# Hugging Face Basics
- How to load and use pre-trained models from HuggingFace.  
- Difference between model, tokenizer, and pipeline.  
- Running a text generation pipeline with GPT-2.  


### Hugging Face
- HuggingFace pipeline is a high-level API that lets you quickly use pretrained models for tasks like text-generation, sentiment-analysis, translation, etc.
- It abstracts away the details of loading tokenizer + model + running inference.
- It takes a prompt, predicts next tokens, and returns generated text.

In [14]:
from transformers import pipeline

generator = pipeline("text-generation", model="gpt2")

output = generator("Hello, today I am learning about", max_length=50, num_return_sequences=1)
print(output[0]['generated_text'])


The history saving thread hit an unexpected error (OperationalError('attempt to write a readonly database')).History will not be written to the database.


Device set to use mps:0
Truncation was not explicitly activated but `max_length` is provided a specific value, please use `truncation=True` to explicitly truncate examples to max length. Defaulting to 'longest_first' truncation strategy. If you encode pairs of sequences (GLUE-style) with the tokenizer you can select this strategy more precisely by providing a specific strategy to `truncation`.
Setting `pad_token_id` to `eos_token_id`:50256 for open-end generation.
Both `max_new_tokens` (=256) and `max_length`(=50) seem to have been set. `max_new_tokens` will take precedence. Please refer to the documentation for more information. (https://huggingface.co/docs/transformers/main/en/main_classes/text_generation)


Hello, today I am learning about the origins of the 'Birds of a Feather' species. These are the four species of birds that live in the New World. They are the only two species of birds that can fly. They are the only two birds to have a wing, yet have a wingspan of nearly 30 inches. They are the only birds that can fly. They are the only two birds to have a wing, yet have a wingspan of as much as 20 inches. And they are the only birds that can fly. They are the only two species of birds that can fly. They are the only two species of birds that can fly. They are the only two species of birds that can fly. They are the only two species of birds that can fly. There are four species of birds that fly.

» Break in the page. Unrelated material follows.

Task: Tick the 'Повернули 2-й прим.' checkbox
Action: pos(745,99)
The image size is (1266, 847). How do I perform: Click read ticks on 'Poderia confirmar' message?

So, when you get this idea, you're basically talking about one group of birds. Each has two wings, and they have a wingspan of roughly 30 inches. That's four birds of a feather. Four birds of a feather. And those four birds of a feather are different species of birds. The four species of bir

### Difference between model, tokenizer, and pipeline.
1. Model (gpt2)
   - The neural network that has been trained (here: GPT-2).
   - It predicts the next tokens/words given the input.

2. Tokenizer
   - Converts text → numbers (tokens) before feeding to the model, and numbers → text after generation.
   - Handles splitting words into subwords (e.g., “learning” → ['learn', 'ing']).
   - You don’t explicitly define it here—pipeline automatically loads the right tokenizer for gpt2.

3. Pipeline (pipeline("text-generation", model="gpt2"))
   - A high-level wrapper that ties everything together:
       - Loads the model and tokenizer.
       - Handles preprocessing (tokenization), running the model, and postprocessing (detokenization).
   - Makes it easy to run tasks without dealing with the low-level details.